Knuckling refers to flexion of the fetlock joint caused by damage to spinal cord, nerves, muscle or tendons. There may be partial flexion where the soles of the hooves are bearing weight, or extreme flexion where the front of the pastern is bearing weight.
Many injuries or conditions may cause knuckling. In the live export process the main cause of knuckling in the hindleg is injury to the spinal cord, the sciatic nerve and its branches, or the gastrocnemius muscle or tendon. Knuckling in the forelegs is from injury to the radial nerve.
Spinal cord injury may occur from being ridden by or riding other animals, or pulling and twisting the head or neck when it is stuck under a pen rail or over a gate chain. These animals stand weakly on the front and hind limbs with both hind fetlocks knuckling equally. The tail may have reduced muscle tone or be flaccid, and anal reflex may be absent.
Cattle with mild calving paralysis knuckle bilaterally in the hind limbs as a result of compression injury to nerves in the pelvic canal suffered during parturition. A pelvic fracture may cause similar signs.
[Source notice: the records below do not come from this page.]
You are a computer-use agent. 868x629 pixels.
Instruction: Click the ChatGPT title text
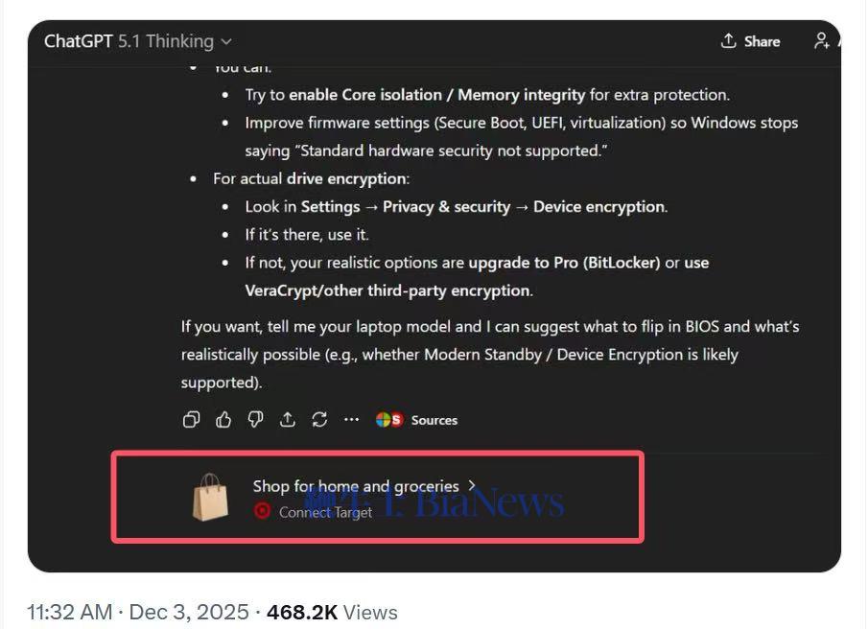coord(78,41)
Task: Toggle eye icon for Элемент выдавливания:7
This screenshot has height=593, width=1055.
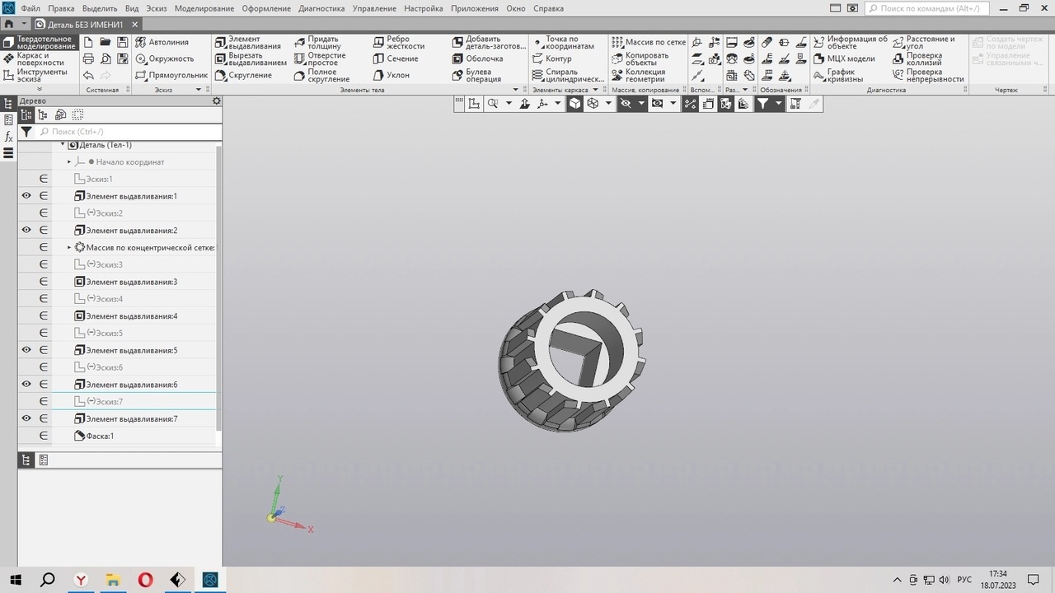Action: tap(26, 418)
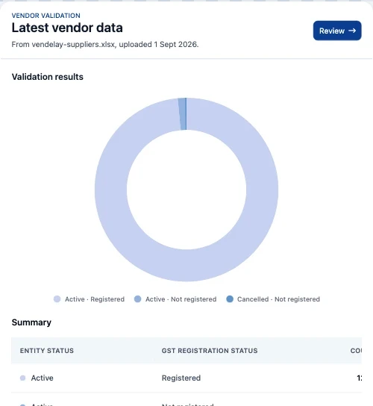Click the arrow icon inside Review button
The height and width of the screenshot is (406, 373).
352,31
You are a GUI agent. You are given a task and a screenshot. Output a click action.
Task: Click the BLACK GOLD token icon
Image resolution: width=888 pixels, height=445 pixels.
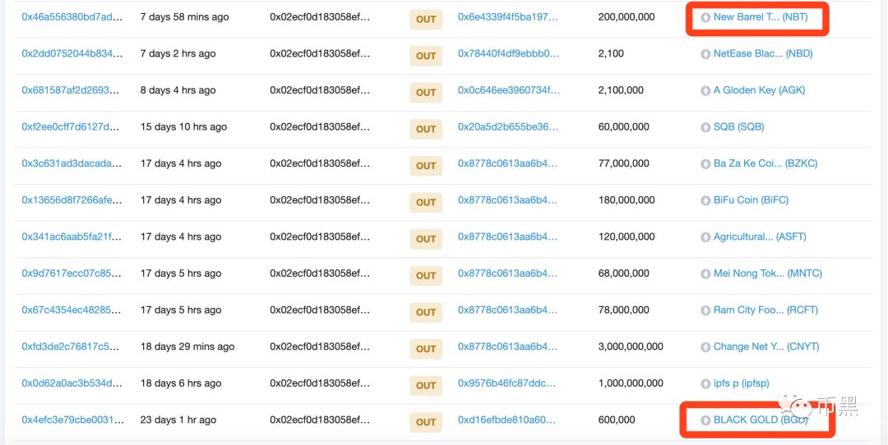point(705,420)
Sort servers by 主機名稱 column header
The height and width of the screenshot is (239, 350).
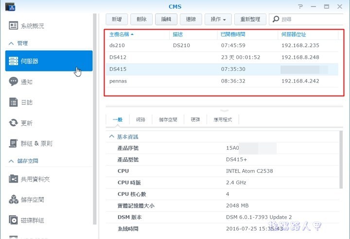pos(121,34)
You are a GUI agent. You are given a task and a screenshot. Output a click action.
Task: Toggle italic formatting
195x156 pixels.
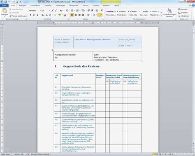click(34, 15)
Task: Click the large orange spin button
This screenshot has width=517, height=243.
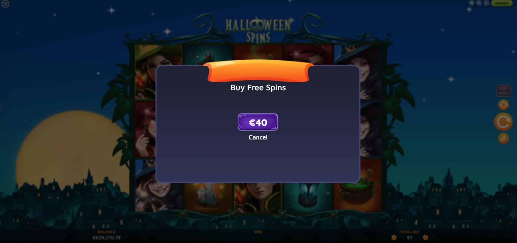Action: click(503, 122)
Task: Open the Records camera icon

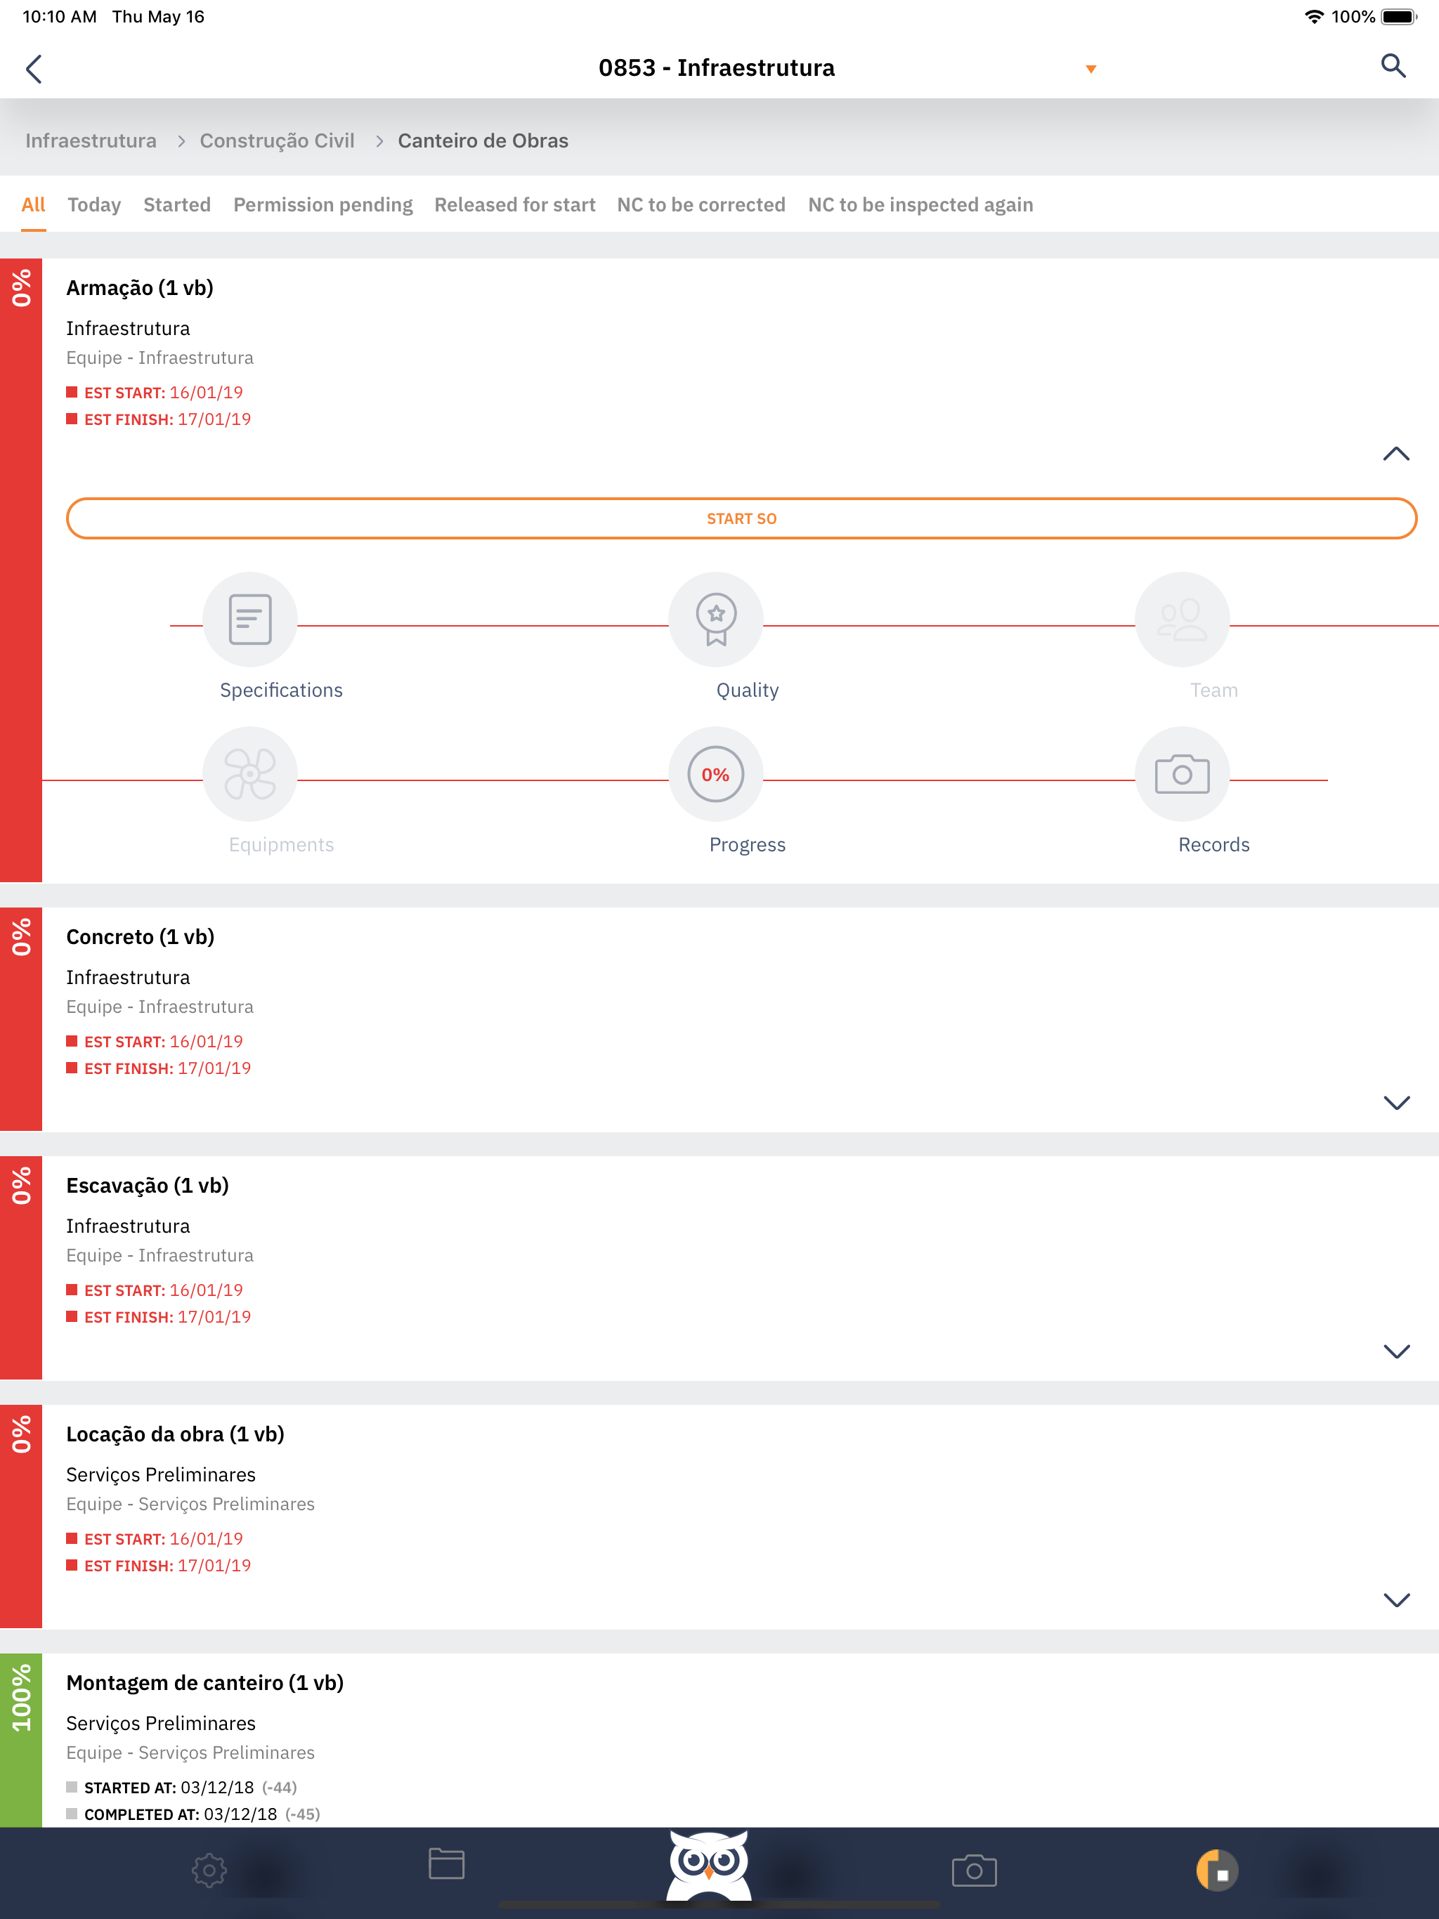Action: pyautogui.click(x=1182, y=774)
In animals recumbent for a long time on hard or uneven surfaces, compression injury to a branch of the sciatic nerve (the peroneal nerve) as it crosses the lateral stifle can cause knuckling. Sometimes both hind limbs are affected, and this resembles calving paresis.
Unilateral knuckling in a hind leg may also be the result of injection site paresis affecting the sciatic nerve. Injection site paresis is where needle puncture or irritant injections in the gluteal region or caudal thigh result in injury to the sciatic nerve and branches. The risk is greater in animals with small muscle mass (young or very thin animals), and in any animal where large volumes of irritant medications or long large gauge needles, are injected intramuscularly.
Knuckling in the forelimb is usually from injury to the radial nerve but can be due to rupture of or severe trauma to the extensor tendon or its associated musculature. With these injuries, the elbow is dropped, the fetlock is hyperflexed, and the limb appears unable to bear weight. Radial nerve injury is seen in animals that have been stuck in lateral recumbency for long periods, following blunt trauma to the shoulder area (striking a gate), or following avulsion injury such as from struggling to free a stuck front leg.
A severely dropped hock in conjunction with knuckling indicates rupture of the gastrocnemius muscle or tendon (Achilles tendon).
Note that knuckling may also be caused by systemic diseases such as rabies, Aspergillus clavatus poisoning, cerebral babesiosi and Histophilus somni meningitis.
Provide rest and confinement and administer non-steroidal anti-inflammatory drugs (flunixin meglumine, ketoprofen, meloxicam, or tolfenamic acid). Recovery from nerve damage may take weeks or months, and may not occur at all. Bandage or splint fetlocks in the extended position to assist standing and walking, and to protect the anterior pastern. Provide non-slip flooring. Treat any underlying conditions leading to the injuries causing knuckling.
Injections into the neck and subcutis are preferred if manufacturers' directions allow. Roll downer animals from side to side every few hours to reduce compression damage to limb muscles and nerves.